Buyers sometimes pay six-and-seven figure prices for impeccably-bred and well-conformed yearlings and 2-year-olds, only later to find their blueblood charges bested on the racetrack by a horse that sold for five figures or less…or did not elicit any bids at all at auction.  John Henry, Seattle Slew, and Sunday Silence are examples.

The ostensibly most gifted athletes, human and equine, are not necessarily destined for accomplishment because they may lack the fortitude and drive to succeed up to their natural abilities.  A large-scale project at the United States Military Academy demonstrated the power of what the researchers call “grit.”

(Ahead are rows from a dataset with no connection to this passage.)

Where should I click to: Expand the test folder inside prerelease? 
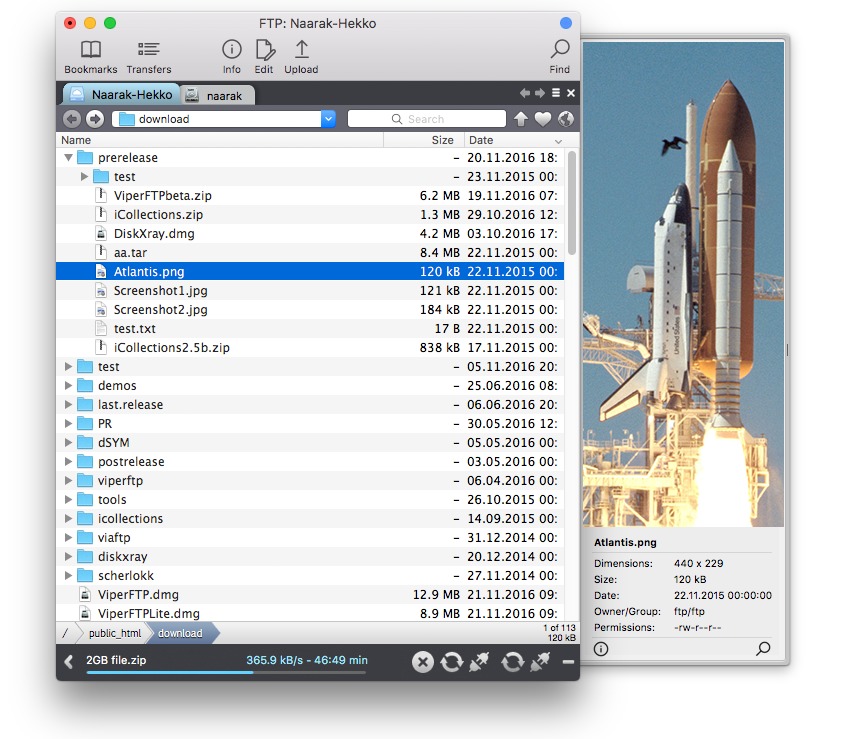click(x=85, y=176)
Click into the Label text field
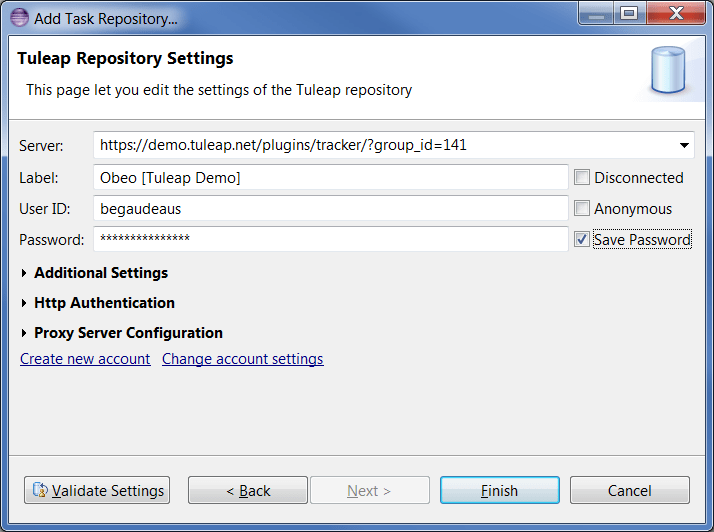The width and height of the screenshot is (714, 532). [330, 178]
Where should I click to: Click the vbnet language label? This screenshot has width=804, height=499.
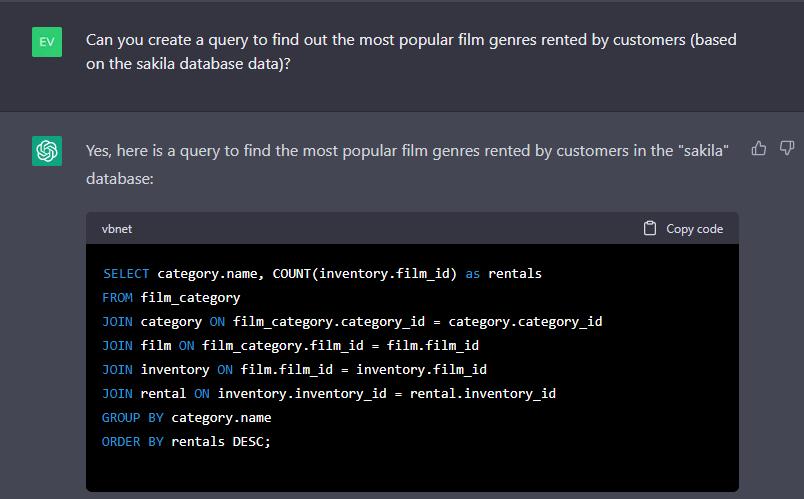tap(117, 229)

A University of Pennsylvania psychologist, Angela Duckworth, led a team that over 10 years’ time studied West Point cadets, 11,258 in all, with the objective to determine what is the most important trait for success.  Success was evaluated over a cadet’s four-year experience at the Academy, an experience that commences with a brutal six-week boot camp.

“Grit” was the personal characteristic most correlated to success, which was defined as “passion and perseverance for long-term goals of personal significance.”  (Grit was measured on a 12-point scale.)  Grit trumped cognitive and physical abilities.  While brain power and physical ability were essential to success, grit was more significant.

When a bloodstock agent and his or her clients bid at an auction on unproven racing talent, what they cannot know is whether a prospect has grit, whether he or she will persevere when bumped during a race or when winded and tired in deep stretch.  A sale catalog has no information whatsoever on potential “true grit.”

That’s what makes horse racing so challenging and gives a buyer without the deep pockets of a sheikh or a hedge-fund manager a shot at the big-time.